I commend (συνίστημι)

See on Rom 3:5.

Phoebe

The bearer of the epistle. The word means bright. In classical Greek an epithet of Artemis (Diana) the sister of Phoebus Apollo.

Servant (διάκονον)

The word may be either masculine or feminine. Commonly explained as deaconess. The term διακόνισσα deaconess is found only in ecclesiastical Greek. The “Apostolical Constitutions” distinguish deaconesses from widows and virgins, prescribe their duties, and a form for their ordination. Pliny the younger, about a.d. 104, appears to refer to them in his letter to Trajan, in which he speaks of the torture of two maids who were called minestrae (female ministers). The office seems to have been confined mainly to widows, though virgins were not absolutely excluded. Their duties were to take care of the sick and poor, to minister to martyrs and confessors in prison, to instruct catechumens, to assist at the baptism of women, and to exercise a general supervision over the female church-members. Tryphaena, Tryphosa, and Persis (Rom 16:12) may have belonged to this class. See on 1Ti 5:3-16. Conybeare (“Life and Epistles of St. Paul”) assumes that Phoebe was a widow, on the ground that she could not, according to Greek manners, have been mentioned as acting in the independent manner described, either if her husband had been living or she had been unmarried. Renan says: “Phoebe carried under the folds of her robe the whole future of Christian theology.”

Cenchrea

More correctly, Cenchreae.

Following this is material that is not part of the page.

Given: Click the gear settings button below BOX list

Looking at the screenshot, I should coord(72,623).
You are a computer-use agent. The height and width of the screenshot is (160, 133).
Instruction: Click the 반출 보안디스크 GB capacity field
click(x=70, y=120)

Compare Act 18:18 Corinth, from which the epistle was sent, was situated on an isthmus, and had three ports, Cenchreae on the east side, and Lechaeum on the west of the isthmus, with Schoenus, a smaller port, also on the eastern side, at the narrowest point of the isthmus. Cenchreae was nine miles from Corinth. It was a thriving town, commanding a large trade with Alexandria, Antioch, Ephesus, Thessalonica, and the other cities of the Aegean. It contained temples of Venus, Aesculapius, and Isis. The church there was perhaps a branch of that at Corinth.